December 24, 2010

Assessing Woody Allen

The admiration so many film critics and film-goers have for Woody Allen has become increasingly puzzling to me over the years. I appreciate some of his films, and I have seen most of them, but I cannot help but question Allen's much-touted intellectual depth. When people speak admiringly of Allen, I instinctively furrow my brow, which has led to some heated discussions amongst friends and family. My goal here is to work through Woody Allen's extensive filmography briefly, describing at each turn why I just don't get him.

Woody Allen's first films were an accessible but slight string of light comedies. I think even Allen's most fervent apologists cannot affirm their depth, though there is some early signs of intellectual posturing—regardless, Allen’s faux intellectualism had not yet become an intolerable blemish on his work. Bananas is the best of the bunch (forgive the pun, which I intended but somewhat regret), though it is essentially a reworking of Harold Lloyd’s much better silent feature Why Worry?

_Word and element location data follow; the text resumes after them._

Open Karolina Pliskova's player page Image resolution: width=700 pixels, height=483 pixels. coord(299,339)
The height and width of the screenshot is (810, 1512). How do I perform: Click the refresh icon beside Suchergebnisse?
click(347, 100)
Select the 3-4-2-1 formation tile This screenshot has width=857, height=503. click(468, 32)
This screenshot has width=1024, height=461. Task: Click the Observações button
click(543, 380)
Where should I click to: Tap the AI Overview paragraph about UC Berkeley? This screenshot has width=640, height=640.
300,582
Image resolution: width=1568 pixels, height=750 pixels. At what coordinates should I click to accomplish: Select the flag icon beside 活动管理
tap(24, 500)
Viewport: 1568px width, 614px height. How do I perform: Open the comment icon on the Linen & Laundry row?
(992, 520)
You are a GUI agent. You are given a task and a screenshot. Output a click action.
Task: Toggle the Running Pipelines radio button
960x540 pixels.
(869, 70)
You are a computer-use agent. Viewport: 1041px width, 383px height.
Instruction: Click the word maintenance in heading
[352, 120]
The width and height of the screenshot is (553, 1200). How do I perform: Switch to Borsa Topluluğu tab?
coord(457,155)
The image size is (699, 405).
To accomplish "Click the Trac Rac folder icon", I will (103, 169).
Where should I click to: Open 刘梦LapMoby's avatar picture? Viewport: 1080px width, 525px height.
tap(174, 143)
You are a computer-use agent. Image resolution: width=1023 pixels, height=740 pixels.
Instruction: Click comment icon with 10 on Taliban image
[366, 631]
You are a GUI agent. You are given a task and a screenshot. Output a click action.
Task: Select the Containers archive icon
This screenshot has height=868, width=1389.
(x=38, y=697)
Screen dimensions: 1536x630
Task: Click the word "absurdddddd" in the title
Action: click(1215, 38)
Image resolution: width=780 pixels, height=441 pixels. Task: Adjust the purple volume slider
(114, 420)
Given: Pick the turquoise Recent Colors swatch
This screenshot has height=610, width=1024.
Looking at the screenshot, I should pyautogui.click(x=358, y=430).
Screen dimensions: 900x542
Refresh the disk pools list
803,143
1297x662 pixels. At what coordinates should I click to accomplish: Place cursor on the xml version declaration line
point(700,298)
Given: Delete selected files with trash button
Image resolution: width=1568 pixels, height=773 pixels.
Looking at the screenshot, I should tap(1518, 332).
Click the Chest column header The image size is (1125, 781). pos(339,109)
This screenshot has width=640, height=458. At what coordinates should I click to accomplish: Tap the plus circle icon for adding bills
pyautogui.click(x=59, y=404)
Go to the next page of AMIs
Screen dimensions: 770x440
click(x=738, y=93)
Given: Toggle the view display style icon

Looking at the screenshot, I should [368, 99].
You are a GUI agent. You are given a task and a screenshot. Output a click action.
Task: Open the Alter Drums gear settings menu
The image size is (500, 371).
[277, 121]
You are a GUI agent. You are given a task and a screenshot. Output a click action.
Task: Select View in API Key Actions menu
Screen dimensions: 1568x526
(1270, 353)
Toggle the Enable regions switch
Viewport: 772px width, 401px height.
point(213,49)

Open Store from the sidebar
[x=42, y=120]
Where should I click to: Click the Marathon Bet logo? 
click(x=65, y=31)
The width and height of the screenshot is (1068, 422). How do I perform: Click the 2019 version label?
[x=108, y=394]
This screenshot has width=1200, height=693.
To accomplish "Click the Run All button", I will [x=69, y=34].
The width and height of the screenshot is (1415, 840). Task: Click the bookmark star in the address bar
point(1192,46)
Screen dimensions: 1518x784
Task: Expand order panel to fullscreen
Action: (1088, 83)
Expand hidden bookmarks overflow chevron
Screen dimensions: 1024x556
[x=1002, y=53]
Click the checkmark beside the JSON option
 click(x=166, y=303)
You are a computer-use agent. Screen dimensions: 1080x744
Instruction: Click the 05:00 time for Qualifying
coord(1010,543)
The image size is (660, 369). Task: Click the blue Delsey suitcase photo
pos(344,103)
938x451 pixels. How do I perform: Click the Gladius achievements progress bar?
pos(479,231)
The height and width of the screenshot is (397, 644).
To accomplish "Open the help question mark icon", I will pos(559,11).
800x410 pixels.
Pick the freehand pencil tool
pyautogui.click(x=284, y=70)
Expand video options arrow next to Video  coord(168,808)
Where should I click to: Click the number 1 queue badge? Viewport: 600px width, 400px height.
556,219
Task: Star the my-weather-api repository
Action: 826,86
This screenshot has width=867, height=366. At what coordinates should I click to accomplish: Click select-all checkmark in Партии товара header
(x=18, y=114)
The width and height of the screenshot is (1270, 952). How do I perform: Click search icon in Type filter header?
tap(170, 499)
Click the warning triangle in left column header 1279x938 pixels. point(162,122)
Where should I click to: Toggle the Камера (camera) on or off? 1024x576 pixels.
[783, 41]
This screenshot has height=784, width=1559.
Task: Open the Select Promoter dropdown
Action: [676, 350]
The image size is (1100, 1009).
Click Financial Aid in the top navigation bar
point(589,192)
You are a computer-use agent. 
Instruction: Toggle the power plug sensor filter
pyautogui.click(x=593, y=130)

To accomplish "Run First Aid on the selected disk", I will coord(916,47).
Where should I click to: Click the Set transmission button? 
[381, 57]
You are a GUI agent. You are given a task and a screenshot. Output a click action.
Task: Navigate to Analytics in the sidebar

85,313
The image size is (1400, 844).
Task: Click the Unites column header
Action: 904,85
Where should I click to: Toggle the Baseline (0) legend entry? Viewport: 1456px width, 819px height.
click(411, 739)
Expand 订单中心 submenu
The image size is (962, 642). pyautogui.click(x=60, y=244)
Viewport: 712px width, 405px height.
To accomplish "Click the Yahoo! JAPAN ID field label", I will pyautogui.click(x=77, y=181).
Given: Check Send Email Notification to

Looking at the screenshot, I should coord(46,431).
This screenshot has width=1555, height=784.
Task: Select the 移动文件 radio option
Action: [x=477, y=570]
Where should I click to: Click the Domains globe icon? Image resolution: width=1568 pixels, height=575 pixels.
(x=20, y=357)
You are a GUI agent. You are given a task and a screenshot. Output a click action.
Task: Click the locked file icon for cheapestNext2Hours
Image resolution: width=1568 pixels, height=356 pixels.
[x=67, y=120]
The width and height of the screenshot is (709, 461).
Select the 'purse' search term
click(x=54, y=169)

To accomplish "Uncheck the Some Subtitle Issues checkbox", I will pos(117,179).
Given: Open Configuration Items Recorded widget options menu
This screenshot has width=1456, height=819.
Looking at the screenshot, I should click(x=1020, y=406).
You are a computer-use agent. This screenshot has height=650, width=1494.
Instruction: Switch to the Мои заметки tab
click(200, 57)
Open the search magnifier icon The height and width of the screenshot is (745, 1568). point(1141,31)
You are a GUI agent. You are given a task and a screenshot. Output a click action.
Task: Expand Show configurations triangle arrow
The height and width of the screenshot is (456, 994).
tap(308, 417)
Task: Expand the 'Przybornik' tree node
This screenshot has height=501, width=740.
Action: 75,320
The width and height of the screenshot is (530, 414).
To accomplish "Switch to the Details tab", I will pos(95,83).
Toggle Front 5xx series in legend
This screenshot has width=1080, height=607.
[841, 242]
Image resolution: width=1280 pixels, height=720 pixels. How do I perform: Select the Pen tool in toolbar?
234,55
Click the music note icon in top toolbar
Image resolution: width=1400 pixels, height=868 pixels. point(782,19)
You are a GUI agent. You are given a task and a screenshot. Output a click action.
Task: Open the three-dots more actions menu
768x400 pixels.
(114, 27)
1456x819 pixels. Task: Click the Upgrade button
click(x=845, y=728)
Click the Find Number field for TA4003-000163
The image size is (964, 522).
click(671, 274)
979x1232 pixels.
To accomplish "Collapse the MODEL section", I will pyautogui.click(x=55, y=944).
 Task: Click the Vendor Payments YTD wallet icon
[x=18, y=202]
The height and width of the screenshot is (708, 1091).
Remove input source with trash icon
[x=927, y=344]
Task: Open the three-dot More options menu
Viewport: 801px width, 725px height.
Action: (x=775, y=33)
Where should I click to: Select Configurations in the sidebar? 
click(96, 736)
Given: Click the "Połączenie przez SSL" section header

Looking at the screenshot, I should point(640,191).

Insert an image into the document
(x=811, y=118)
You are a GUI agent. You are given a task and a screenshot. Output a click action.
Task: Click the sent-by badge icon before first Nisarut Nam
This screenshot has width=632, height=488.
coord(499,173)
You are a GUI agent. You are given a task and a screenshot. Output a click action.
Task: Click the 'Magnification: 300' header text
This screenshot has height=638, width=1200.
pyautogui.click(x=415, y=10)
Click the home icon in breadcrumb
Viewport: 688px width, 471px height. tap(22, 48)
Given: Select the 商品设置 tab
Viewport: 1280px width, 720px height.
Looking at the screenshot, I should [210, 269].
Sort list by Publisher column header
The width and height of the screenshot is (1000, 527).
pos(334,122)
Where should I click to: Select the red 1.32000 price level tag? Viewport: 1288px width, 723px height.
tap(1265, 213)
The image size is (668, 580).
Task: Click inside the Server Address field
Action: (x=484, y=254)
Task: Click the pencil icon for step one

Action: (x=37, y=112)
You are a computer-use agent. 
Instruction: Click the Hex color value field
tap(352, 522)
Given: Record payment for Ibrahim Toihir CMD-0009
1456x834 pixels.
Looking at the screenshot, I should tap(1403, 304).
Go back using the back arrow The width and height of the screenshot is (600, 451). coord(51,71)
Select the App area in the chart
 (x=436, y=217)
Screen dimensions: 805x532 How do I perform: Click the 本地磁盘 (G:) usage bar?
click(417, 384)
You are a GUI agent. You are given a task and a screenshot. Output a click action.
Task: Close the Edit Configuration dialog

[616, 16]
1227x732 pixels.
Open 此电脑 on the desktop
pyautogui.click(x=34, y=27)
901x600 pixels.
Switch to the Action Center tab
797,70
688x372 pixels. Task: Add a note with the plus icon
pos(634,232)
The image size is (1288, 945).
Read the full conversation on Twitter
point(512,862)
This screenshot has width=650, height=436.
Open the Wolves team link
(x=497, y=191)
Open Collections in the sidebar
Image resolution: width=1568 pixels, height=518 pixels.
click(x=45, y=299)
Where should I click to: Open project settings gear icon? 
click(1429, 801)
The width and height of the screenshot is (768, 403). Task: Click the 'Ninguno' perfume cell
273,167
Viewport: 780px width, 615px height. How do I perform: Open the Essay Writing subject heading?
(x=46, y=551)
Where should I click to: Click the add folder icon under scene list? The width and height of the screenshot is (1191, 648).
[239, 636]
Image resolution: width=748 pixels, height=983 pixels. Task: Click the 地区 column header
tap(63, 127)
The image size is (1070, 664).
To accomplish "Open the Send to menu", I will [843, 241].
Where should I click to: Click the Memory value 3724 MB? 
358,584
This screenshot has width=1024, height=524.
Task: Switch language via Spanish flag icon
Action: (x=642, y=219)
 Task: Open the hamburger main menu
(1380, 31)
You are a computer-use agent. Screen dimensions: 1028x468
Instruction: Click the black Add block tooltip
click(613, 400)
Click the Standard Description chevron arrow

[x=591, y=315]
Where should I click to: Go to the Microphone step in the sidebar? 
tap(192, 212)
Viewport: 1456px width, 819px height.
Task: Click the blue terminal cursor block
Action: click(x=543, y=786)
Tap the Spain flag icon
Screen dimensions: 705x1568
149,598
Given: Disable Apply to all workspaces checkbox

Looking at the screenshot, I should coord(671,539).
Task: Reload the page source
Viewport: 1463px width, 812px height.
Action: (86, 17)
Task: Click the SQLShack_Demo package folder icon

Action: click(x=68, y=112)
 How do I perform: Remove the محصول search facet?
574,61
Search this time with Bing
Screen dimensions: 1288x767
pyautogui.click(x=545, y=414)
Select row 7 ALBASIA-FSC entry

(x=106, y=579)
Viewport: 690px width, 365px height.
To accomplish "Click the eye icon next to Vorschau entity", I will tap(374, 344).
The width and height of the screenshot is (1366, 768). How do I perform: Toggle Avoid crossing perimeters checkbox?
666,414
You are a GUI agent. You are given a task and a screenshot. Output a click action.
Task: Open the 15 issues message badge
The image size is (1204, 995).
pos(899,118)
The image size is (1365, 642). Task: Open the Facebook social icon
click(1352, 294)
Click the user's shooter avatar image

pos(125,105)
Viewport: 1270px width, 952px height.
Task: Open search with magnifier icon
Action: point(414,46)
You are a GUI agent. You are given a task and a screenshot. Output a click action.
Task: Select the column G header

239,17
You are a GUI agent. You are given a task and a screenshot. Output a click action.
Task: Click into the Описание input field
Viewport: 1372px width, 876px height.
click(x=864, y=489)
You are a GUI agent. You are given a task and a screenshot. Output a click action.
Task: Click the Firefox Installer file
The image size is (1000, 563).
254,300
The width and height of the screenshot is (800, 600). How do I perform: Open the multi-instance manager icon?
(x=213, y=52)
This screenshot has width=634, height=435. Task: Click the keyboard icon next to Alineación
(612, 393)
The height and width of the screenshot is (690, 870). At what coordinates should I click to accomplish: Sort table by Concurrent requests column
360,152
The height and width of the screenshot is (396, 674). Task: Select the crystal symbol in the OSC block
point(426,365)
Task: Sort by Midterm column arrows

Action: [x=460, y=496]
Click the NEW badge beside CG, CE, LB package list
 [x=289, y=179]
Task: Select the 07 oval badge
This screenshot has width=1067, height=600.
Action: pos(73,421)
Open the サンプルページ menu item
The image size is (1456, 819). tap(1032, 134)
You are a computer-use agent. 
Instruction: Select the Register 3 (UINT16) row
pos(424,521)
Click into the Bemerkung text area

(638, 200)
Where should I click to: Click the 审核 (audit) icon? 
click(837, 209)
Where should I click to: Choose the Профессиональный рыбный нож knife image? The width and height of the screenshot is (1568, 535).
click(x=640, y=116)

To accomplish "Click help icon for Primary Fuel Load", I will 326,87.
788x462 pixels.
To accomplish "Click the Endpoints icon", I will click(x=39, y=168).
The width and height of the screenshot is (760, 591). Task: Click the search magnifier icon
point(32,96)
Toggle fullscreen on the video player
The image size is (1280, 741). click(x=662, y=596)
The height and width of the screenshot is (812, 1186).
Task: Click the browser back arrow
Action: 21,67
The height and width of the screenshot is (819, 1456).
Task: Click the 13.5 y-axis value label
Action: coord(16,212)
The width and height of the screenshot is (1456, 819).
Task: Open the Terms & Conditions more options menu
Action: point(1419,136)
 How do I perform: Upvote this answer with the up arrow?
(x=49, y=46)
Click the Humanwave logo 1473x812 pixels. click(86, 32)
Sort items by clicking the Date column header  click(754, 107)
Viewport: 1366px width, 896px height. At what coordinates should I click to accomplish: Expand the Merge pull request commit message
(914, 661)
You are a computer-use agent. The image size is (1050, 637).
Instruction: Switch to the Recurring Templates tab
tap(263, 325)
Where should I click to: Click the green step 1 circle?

The late 1970s saw Allen's first “mature” work, including Allen's best film, Annie Hall, a winning romantic comedy (and despite Allen's obvious pretentions, it is just a romantic comedy and not some great artistic statement about the complexities of human relationships). Interiors (his first drama), on the other hand, is mind-numbingly awful; Allen is clearly out of his depth in trying to tackle actual human issues, and his sense of aesthetics is as boring as his worldview is absurd. Manhattan is his best-shot film (though New York rarely needs help looking beautiful when shot in black and white), but his on screen personality has already become grating.

Allen's 80s movies were increasingly uneven: the best two were Zelig, one that successfully captures the innocence of his early work, and Radio Days, which, for a novel change, was a pleasing attempt at making something of an honest film. Most of his 80s works, however, were failed attempts at capturing the essence of other, much greater artists. The Purple Rose of Cairo paraphrases Buster Keaton’s Sherlock, Jr. but flounders trying to make its point, while the overly sentimental Hannah and Her Sisters tries but fails to affirm life in Allen's frustratingly inconsistent worldview. Crimes and Misdemeanors is a decadent work that finally betrays the shallowness of Allen's philosophy and his equally shallow understanding of art. Allen is no more intellectually equipped to deal with moral issues than a chimpanzee is equipped to solve a quadratic equation.

Allen's work from the 90s onward has been largely irrelevant and self-parodic. He has become a filmmaker with no ideas, nothing to say, and no creativity; I have to assume that the only reason he cannot bear to deny the world his tiresome presence is because of his terminal narcissism.